At Vox, German Lopez has the skinny on “Here’s where every 2020 candidate stands on guns,” and explains that “The candidates agree on universal background checks and an assault weapons ban. There’s less agreement on other proposals.” Lopez notes, further, “Democratic candidates, however, have taken more comprehensive stances on guns. For the most part, they’re sticking to common Democratic themes like universal background checks, an assault weapons ban (which is typically paired with a ban on high-capacity magazines), and federally funded research into gun violence. But the campaigns’ plans do include some new ideas here and there — including red flag laws, which campaigns ranging from Cory Booker’s to John Delaney’s back, and requiring a license to buy and own a gun, which Booker in particular brought to the presidential stage but others, like Elizabeth Warren and Pete Buttigieg, also support…Several candidates, including Booker, Warren, Buttigieg, and Yang, support gun licensing.
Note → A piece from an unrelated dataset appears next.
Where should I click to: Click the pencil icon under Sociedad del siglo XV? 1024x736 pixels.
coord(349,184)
But others, including Joe Biden, Kirsten Gillibrand, and Michael Bennet, have been critical of it.” Read the article for specifics on each candidate.

In Harry Enten’s “Poll of the Week” at CNN Politics, he notes that, “A new national Fox News poll finds that among black Democratic primary voters, former Vice President Joe Biden is their first choice for the party’s presidential nomination at 37%. He is followed by Vermont Sen. Bernie Sanders at 18%, California Sen. Kamala Harris at 10% and Massachusetts Sen. Elizabeth Warren at 8%…our last three CNN polls (April, May and June) aggregated together reveals that younger black voters aren’t as enthusiastic about Biden’s candidacy as older black voters are…Overall, our last three CNN polls have Biden at 44% among black voters. No one else is anywhere close; Harris is in second at 14%. Biden’s big league advantage in these polls is similar to the Fox News poll…However, Biden’s standing drops to 36% among black voters under the age of 50. This is lower than the 51% he has among black voters aged 50 and older.”
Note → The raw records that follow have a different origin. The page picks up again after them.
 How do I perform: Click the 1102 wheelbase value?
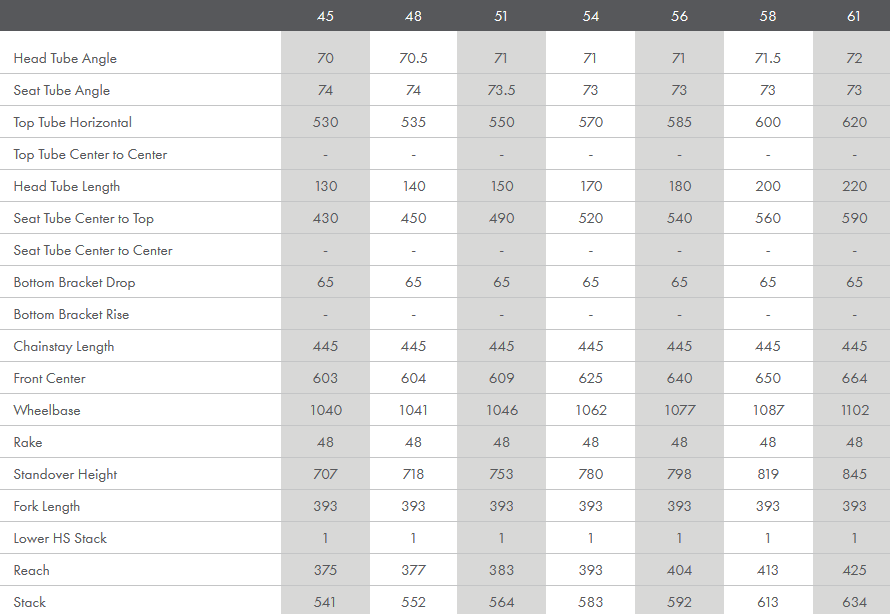click(855, 411)
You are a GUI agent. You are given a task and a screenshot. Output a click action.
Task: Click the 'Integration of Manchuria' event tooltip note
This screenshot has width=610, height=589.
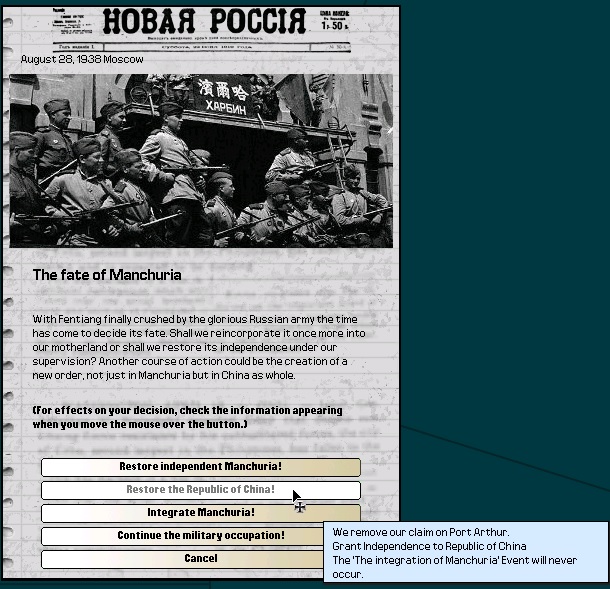(x=455, y=567)

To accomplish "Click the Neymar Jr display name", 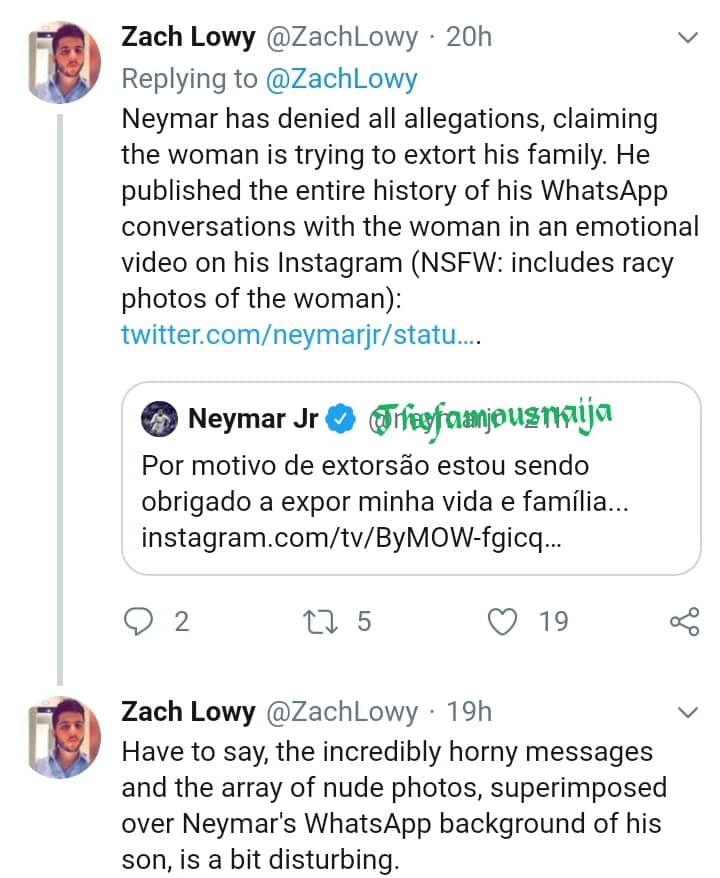I will point(253,418).
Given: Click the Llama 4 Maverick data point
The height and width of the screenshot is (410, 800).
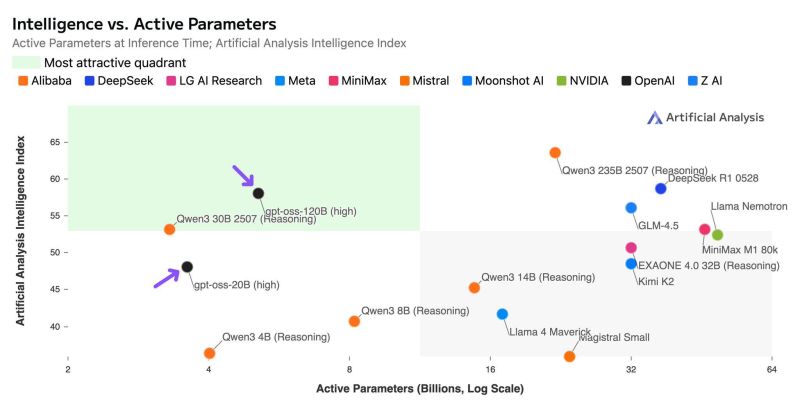Looking at the screenshot, I should coord(502,314).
Also at FiveThirtyEight, Dhrumil Mehta reports in is “Poll of the Week” that “Americans Are More Worried About White Nationalism After El Paso: But partisans remain far apart.” Mehta notes that “After the deadly mass shooting at a Walmart in El Paso, Texas, this month, more Americans now describe white nationalism as a serious threat to the United States, according to a new HuffPost/YouGov poll. Compared to the last time the poll asked this question, in March, both Democrats and Republicans in the latest poll were more likely to say that the country was threatened by white nationalism…But the El Paso shooting, in which the gunman told police that he explicitly targeted Mexicans, has not narrowed the partisan gap on white nationalism. HuffPost/YouGov polls have asked about the threat of white nationalism four times in the two years since a neo-Nazi killed a woman by driving into a crowd of counterprotesters at a white nationalist rally in Charlottesville, Virginia, and each time there has been a huge partisan gap in perceptions. If anything, the gap has gotten bigger…”

In “Other Polling Bites,” Mehta provides some revealing stats regarding attitudes toward immigration: “According to a YouGov poll. …28 percent of Americans, including 11 percent of Democrats and 56 percent of Republicans, agreed that immigrants who use public benefits should not be able to receive green cards. Fifty-two percent of Americans think that immigrants who receive benefits should be able to get green cards, and 20 percent said they don’t know… According to a new Gallup poll, 57 percent of Americans (including 85 percent of Democrats and 24 percent of Republicans) support allowing refugees who are fleeing Central American countries to enter the U.S. That’s up 6 percentage points from December, including a 10 percentage point jump among Republicans…A poll from the Pew Research Center, however, found that public support for a path to legal status for undocumented immigrants who meet certain criteria is down slightly, from 77 percent in March 2017 to 72 percent this summer. That’s mostly due to dipping support among Republicans.”